TUJUAN:
Lanjutkan bacaan tentang ilmu hati dalam kajian tasawuf, mulai setelah kalimat terakhir yang tercantum.

BACAAN:
- - - - - - -
Tasawuf
Kumpulan Artikel
dari Diskusi Mailing List Tasawuf
paramartha@makelist.com
Imam Al Ghazaly dalam bukunya yang berjudul
Minhajul Abidin, mengatakan, bahwa Ilmu yang fardlu ain dituntut oleh seorang
muslim adalah mencakup
3 hal, yaitu :
1. Ilmu Tauhid
2. Ilmu Syariat
3. Ilmu Sir (Ilmu tentang hati)
Dan tidaklah ilmu-ilmu itu semua dituntut untuk
tujuan berargumentasi atau memberikan keyakinan kepada orang lain baik yang
beragama Islam maupun
bukan.
Tetapi ilmu tersebut fardlu ain untuk dituntut,
yang berhubungan dengan untuk perubahan diri.
Ilmu Tauhid dan syariat, dikalangan ummat Islam
sekarang ini demikian popular untuk dipelajari. Namun jarang sekali orang
yang mempelajari dan
mengerti mengenai Ilmu Sir (Ilmu tentang hati).
Lantas mungkin kita akan bertanya, untuk apakah
belajar Ilmu tentang hati, atau macam manakah ilmu tentang hati tsb?
Rasulullah SAW pernah bersabda :
"Dalam
diri manusia ada segumpal darah. Yang apabila shalih (tidak rusak), maka akan
shalih seluruhnya, tetapi apabila buruk maka akan buruk pula seluruhnya, itulah
hati".
Bahkan di hadits lain, Rasulullah SAW mengatakan : " Sesungguhnya sebuah amal itu
bergantung dari niatnya".
Sungguh, hal-hal ibadah syariat yang kita
laksanakan sepanjang hari akan tidak mempunyai nilai, bila tidak disertai niat
yang shalih...
Dan letak niat itu adalah di HATI.
Demikian besar fungsi hati, sehingga wajar saja
bila Imam Al Ghazaly mengkatagorikan Ilmu ini menjadi ilmu yang fardlu ain
untuk dituntut.
Dikajian tasawuf, pembahasan tentang hati merupakan
agenda utama. Hal ini sesungguhnya untuk penyelarasan dari Ilmu Tauhid dan
Syariat, yang sebelumnya (oleh kebanyakan orang) telah dipelajari.
- - - - - - -
DATA SUMBER:
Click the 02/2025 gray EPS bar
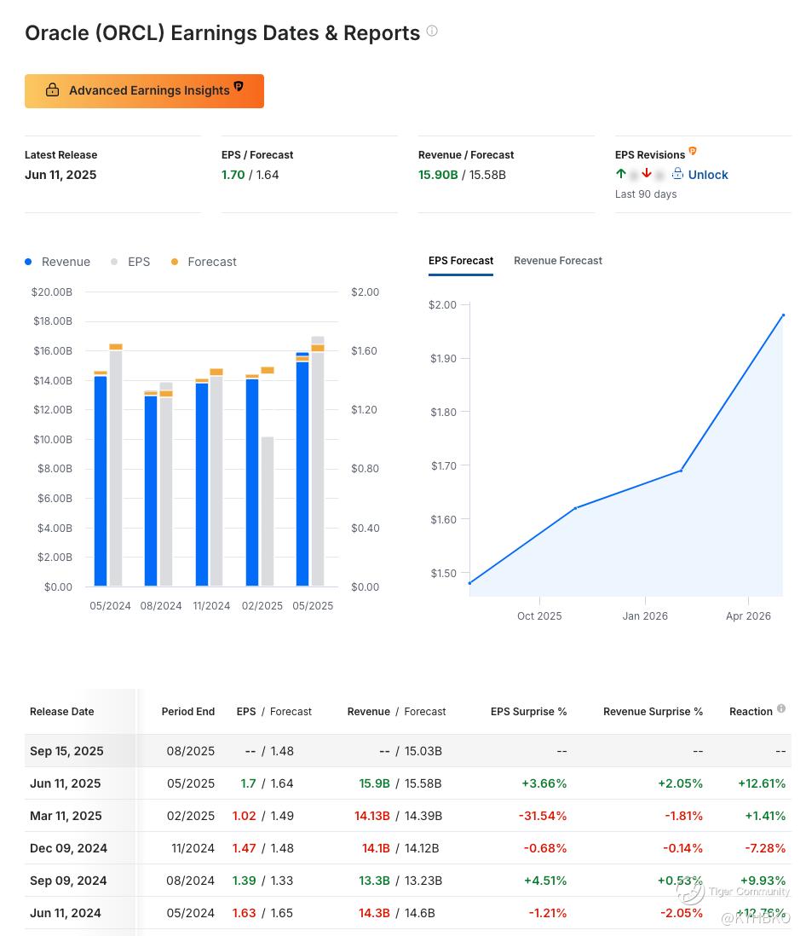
- - - - - - -
JAWABAN:
Dalam sebuah kata-kata hikmah (bagi sebagian ulama
ini dikatakan sebagai hadits dari Rasulullah SAW) bahwa : "Man 'Arofa Nafsahu faqod 'Arofa Rabbahu". "Barangsiapa
mengenal dirinya (nafsahu) maka ia akan mengenal Tuhannya".
Sementara Ali. R.A mengatakan bahwa : "Awwaluddina Ma'rifatullah". "Awalnya beragama adalah mengenal
Allah".
Sehingga dapat dilihat hubungannya, bahwa Mengenal
diri (An-Nafs) merupakan awal dari seorang beragama dengan haq.
---------
HATI
---------
Diri manusia dapat dilihat secara indrawi dengan
perilaku dan perangai seseorang. Dan seorang berperilaku, seorang berperangai,
merupakan cerminan dari HATI-nya.
Sehingga untuk mengenal diri kita, kita harus
memulainya dengan mengenal Hati kita sendiri.
Hati itu terdapat 2 jenis :
1.
Hati Jasmaniyah
Hati jenis ini bentuknya seperti buah shaunaubar.
Hewan memilikinya, bahkan orang yang telah matipun memilikinya.
2.
Hati Ruhaniyyah
Hati jenis inilah yang merasa, mengerti, dan
mengetahui. Disebut pula hati latifah (yang halus) atau hati robbaniyyah.
Dalam kajian kita, yang dituju dengan kata HATI
atau Qalb adalah hati jenis 2, hati Ruhaniyyah.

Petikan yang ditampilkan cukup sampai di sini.